Last night five of the six progressives on the Salem City Council approved a payroll tax that everyone who works in Salem has to pay, even if they don't live in Salem.
It was a shameful decision. And I've chosen to use that word, shameful, because Mayor Chris Hoy, one of those who voted for the payroll tax, got irked at Councilor Gwyn when she said to her fellow councilors, "Shame on you, shame on you." (Thanks to Salem-Keizer Proletariat for reporting that comment in an informative post about the meeting.)
I didn't attend the meeting, nor did I watch it online. I'm thankful that I didn't, since the 6 pm meeting ended around 11 pm, which is a ridiculously long time to expect citizens to put in to see their local elected officials in action.
Rachel Alexander of the Salem Reporter attended the meeting, though, tweeting about it throughout the evening. Here's an example.
Alexander also has written a story about the decision, aptly titled "Salem councilors vote to tax worker paychecks after citizens overwhelmingly ask them not to."
The Salem City Council voted narrowly Monday night to tax the paychecks of Salem workers after listening to over two hours of public testimony overwhelmingly opposed to the proposal.
Councilors voted 5-4 to implement a tax that would have the average person who works in Salem pay about $500 per year to close a city budget deficit. The additional money would pay for existing police officers and firefighters and adding more of both and keep homeless sheltering services open after the federal and state money currently paying for them runs out next year.
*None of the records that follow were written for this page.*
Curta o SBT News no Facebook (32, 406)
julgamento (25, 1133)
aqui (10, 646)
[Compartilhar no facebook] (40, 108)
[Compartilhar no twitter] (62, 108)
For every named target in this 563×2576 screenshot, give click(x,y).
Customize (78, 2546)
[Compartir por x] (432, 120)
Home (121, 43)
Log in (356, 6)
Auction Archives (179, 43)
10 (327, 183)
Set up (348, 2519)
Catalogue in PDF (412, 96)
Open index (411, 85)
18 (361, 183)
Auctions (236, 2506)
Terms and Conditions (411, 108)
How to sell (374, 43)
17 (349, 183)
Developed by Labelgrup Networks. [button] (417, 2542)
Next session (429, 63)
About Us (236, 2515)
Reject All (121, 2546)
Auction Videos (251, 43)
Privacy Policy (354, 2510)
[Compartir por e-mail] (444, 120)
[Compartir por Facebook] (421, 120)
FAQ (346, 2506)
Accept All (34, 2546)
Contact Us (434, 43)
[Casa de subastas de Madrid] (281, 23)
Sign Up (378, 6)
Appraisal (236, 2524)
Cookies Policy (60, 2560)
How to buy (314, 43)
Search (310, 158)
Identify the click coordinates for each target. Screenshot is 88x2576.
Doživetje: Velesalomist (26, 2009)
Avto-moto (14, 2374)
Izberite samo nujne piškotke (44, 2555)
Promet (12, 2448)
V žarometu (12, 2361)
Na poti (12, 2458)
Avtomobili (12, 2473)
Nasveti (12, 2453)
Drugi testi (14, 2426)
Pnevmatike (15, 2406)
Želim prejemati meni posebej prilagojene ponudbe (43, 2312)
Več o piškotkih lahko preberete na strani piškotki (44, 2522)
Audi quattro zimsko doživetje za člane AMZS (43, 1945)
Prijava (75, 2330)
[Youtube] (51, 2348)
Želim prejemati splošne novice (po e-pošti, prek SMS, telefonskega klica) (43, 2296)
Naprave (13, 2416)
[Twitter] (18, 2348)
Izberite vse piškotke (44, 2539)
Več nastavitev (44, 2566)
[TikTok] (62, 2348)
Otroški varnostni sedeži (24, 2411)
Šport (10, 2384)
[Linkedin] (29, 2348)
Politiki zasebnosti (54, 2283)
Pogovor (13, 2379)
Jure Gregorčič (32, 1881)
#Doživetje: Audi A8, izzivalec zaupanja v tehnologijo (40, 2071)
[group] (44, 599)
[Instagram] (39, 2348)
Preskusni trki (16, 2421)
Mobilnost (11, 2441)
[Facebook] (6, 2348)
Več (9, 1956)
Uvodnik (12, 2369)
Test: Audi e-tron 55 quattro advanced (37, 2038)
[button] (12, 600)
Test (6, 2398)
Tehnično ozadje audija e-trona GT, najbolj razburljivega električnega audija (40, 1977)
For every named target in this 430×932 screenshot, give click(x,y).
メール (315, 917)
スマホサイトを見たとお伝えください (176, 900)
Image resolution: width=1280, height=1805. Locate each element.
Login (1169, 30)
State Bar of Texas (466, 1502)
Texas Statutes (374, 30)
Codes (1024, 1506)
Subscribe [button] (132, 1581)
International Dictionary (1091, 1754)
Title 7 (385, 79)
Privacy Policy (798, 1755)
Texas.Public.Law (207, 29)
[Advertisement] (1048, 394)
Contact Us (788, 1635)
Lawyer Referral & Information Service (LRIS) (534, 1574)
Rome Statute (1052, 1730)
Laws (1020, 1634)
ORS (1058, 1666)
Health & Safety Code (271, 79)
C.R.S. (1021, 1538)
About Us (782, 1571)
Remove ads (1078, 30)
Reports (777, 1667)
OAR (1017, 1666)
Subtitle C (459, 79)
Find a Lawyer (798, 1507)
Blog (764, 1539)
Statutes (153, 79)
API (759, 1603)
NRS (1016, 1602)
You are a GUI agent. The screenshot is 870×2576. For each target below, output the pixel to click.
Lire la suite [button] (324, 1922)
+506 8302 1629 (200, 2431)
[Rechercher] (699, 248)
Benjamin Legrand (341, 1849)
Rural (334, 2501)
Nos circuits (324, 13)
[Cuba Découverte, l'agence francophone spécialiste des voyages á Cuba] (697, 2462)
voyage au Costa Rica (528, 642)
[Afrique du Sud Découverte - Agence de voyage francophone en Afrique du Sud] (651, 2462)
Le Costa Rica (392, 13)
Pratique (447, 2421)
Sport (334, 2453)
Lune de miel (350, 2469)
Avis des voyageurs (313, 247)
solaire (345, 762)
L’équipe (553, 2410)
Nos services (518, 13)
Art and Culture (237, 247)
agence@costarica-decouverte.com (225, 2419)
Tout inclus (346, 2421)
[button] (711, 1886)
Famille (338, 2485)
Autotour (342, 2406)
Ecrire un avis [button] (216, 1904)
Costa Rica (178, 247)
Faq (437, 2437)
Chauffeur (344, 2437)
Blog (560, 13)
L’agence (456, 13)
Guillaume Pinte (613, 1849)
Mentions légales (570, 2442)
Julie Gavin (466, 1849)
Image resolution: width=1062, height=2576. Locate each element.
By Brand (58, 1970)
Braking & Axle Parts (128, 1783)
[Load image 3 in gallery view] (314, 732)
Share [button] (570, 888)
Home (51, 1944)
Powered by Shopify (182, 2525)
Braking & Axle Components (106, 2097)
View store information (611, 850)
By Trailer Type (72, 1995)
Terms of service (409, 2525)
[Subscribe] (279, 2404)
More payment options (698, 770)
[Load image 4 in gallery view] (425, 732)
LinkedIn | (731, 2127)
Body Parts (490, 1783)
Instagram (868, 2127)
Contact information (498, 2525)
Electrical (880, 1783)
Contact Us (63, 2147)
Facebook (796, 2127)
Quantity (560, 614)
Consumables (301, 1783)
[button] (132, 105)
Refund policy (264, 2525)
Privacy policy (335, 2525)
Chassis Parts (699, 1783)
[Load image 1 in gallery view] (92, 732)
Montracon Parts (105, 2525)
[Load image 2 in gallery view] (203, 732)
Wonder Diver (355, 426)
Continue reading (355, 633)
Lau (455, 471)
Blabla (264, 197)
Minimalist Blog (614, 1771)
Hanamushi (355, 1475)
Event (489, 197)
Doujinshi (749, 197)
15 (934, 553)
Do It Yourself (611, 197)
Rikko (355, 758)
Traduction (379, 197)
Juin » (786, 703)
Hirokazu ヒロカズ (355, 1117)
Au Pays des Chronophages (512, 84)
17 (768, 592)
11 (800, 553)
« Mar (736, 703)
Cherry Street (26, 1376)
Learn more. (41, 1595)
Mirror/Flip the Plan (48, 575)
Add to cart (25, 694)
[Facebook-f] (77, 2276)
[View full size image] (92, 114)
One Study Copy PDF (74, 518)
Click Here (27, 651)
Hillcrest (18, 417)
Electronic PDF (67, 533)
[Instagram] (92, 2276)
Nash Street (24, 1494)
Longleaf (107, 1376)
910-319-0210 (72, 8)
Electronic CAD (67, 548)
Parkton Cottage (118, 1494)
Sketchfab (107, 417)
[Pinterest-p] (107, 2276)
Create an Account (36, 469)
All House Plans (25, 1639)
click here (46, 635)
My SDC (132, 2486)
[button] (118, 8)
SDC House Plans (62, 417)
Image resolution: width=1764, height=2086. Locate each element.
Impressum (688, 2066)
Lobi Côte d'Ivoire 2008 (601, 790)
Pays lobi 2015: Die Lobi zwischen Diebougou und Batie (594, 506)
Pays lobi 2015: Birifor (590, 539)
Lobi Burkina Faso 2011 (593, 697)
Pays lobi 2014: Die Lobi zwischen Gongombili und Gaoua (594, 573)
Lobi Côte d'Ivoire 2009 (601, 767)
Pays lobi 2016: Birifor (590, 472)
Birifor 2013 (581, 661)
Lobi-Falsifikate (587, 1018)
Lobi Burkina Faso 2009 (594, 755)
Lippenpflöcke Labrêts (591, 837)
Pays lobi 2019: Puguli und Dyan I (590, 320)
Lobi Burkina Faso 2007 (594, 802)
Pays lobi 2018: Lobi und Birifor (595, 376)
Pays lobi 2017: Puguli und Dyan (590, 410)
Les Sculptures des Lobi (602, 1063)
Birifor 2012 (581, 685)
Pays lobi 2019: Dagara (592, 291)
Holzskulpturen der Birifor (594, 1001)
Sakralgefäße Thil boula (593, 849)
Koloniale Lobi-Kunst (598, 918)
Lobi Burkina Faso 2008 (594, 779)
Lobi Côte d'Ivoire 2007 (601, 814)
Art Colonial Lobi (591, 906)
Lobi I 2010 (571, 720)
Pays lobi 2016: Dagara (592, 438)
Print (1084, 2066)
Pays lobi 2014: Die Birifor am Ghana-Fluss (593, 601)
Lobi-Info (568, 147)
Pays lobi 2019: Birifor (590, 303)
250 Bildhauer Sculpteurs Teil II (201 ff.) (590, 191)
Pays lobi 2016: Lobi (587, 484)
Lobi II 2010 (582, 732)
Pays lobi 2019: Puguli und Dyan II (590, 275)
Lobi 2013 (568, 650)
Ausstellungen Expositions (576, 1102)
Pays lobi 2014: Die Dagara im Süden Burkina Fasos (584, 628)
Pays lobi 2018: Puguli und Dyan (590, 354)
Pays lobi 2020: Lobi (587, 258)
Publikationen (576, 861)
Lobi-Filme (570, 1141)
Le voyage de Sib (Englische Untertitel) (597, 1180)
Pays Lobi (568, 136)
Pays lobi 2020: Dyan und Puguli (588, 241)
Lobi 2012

The vote took place after 11 p.m., near the end of an at-times heated meeting where citizens spoke emotionally about the impact a new tax would have on their budgets, and councilors at times sniped at each other during deliberations.
“My earning power is decreasing rapidly. I’m very concerned that if this tax is passed I will not be able to afford housing,” said Margaret May, a Salem resident and state employee. She called approving the tax without sending it to voters “cowardly and shameful.”
A crowd filled the council chamber at the start of the 6 p.m. meeting but their numbers dwindled into the night as audience members looked on, at times snorting or applauding as councilors spoke about their intended votes.
Councilor Julie Hoy led an unsuccessful effort to refer the tax to voters at the next general election.
The five councilors who voted for the payroll tax were Mayor Chris Hoy, Virginia Stapleton, Linda Nishioka, Trevor Phillips, and Micki Varney. The four councilors who voted against the payroll tax, after a motion to refer the tax to voters failed, were Julie Hoy, Deanna Gwyn, Vanessa Nordyke, and Jose Gonzalez.
The Portland Oregonian has republished the Salem Reporter story, which will help show much of Oregon that the Salem City Council is dedicated to ignoring citizen input in favor of going along with a money-raising scheme put forward by City of Salem staff, as a tweet from Angry Owl stated.
That last comment is right-on. The City of Salem does indeed work for the City of Salem bureaucracy, not the public. But the five city councilors who voted for the payroll tax, all progressives, failed to ask tough questions before they mindlessly decided to tax the average worker $500 a year.
Like, why should the Police and Fire Departments be lavished with $17 million of the $28 million to be raised each year by the payroll tax when those departments already suck up the vast majority of the city's general fund budget?
And, if the payroll tax is such a great idea, why not ask Salem voters to approve it at the November election?
I came across a comment by Clifford Eiffler-Rodriguez on a Facebook post that was so close to how I feel about last night's outrageously bad decision, I'm including it below.
I'll end by saying that what struck me about last night was how much it reminded me of contentious City Council meetings when conservatives controlled the council.
Back then, there would be lengthy meetings where the Mayor and other council members were taking some action to further the cause of a Third Bridge across the Willamette, which I liked to call the Billion Dollar Boondoggle.
Lots of citizens would submit testimony against the Third Bridge, many testifying in person. But the City Council wasn't really listening to them, because their minds were made up ahead of time. So they'd try to look as interested as possible while clearly being disinterested in the public input.
Same thing happened last night, except now it was the progressive majority on the City Council who ignored the views of citizens and did what they were planning to do because city staff told them to do it.